Uma adolescente de 14 anos, identificada como Alice Nitz, foi vítima de um ataque do ex-padrasto e foi morta a facadas nesta segunda-feira, 17, em Encantado, na Região dos Vales do Rio Grande do Sul. A Polícia Civil trata o caso como feminicídio e o suspeito segue foragido.
Receba as principais notícias direto no WhatsApp! Inscreva-se no canal do Terra
Segundo a delegada Dieli Caumo, responsável pela investigação, a polícia não descarta inicialmente a possibilidade de o crime ser enquadrado como vicaricídio, mas a principal linha de investigação, neste momento, é a de feminicídio.
O suspeito ligou para o irmão e para a cunhada depois de cometer o crime e afirmou que havia matado a enteada, segundo a delegada ao Terra. A identidade dele não foi divulgada pelas autoridades.
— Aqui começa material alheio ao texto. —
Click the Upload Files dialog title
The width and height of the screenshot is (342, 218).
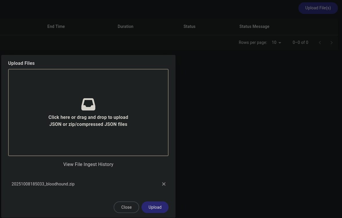[21, 63]
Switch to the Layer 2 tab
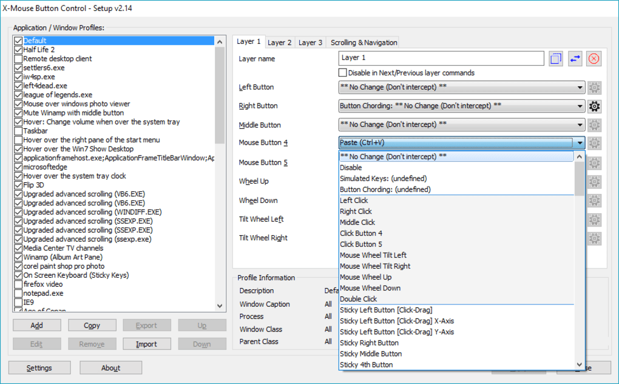Viewport: 619px width, 384px height. [x=279, y=42]

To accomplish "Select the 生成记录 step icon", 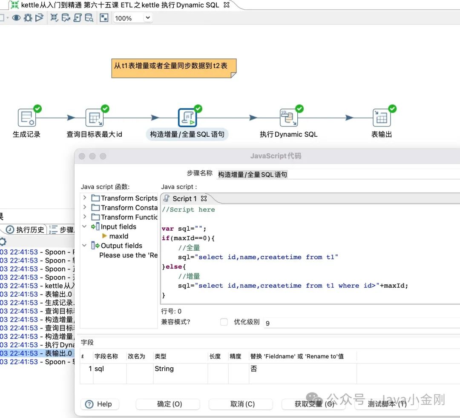I will (x=26, y=118).
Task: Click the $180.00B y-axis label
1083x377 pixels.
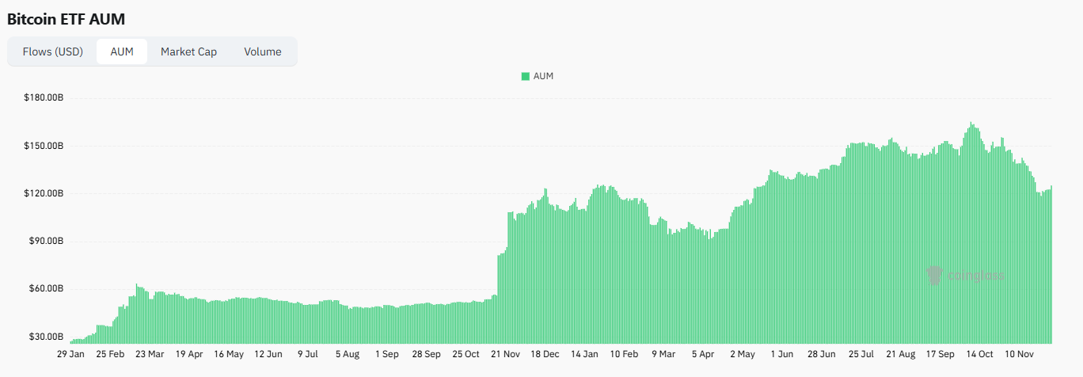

O homem manteve um relacionamento com a mãe de Alice por cerca de 13 anos e se separaram aproximadamente um mês antes do assassinato. De acordo com a delegada, a investigação não encontrou, até o momento, indícios de que o término tenha sido marcado por conflitos que pudessem sustentar a hipótese de uma vingança contra a ex-companheira.
"Foi um término de relacionamento consensual, pelo que a gente pôde apurar. Por isso não se sustenta a tese do vicaricídio", afirmou Dieli.
"A gente trabalha com a questão do feminicídio pela relação de afeto de padrasto e enteada que havia antes e ainda existia, porque ela mantinha contato com ele mesmo depois dele ter se separado da mãe dela", explicou a delegada.
O que é vicaricídio?
O homicídio vicário ocorre quando uma pessoa mata um filho, pai, mãe ou outro dependente de uma mulher com o objetivo de causar sofrimento, puni-la ou se vingar dela. O crime foi tipificado passou após um pacote de medidas de combate à violência doméstica sancionado pelo presidente Luiz Inácio Lula da Silva (PT), em abril.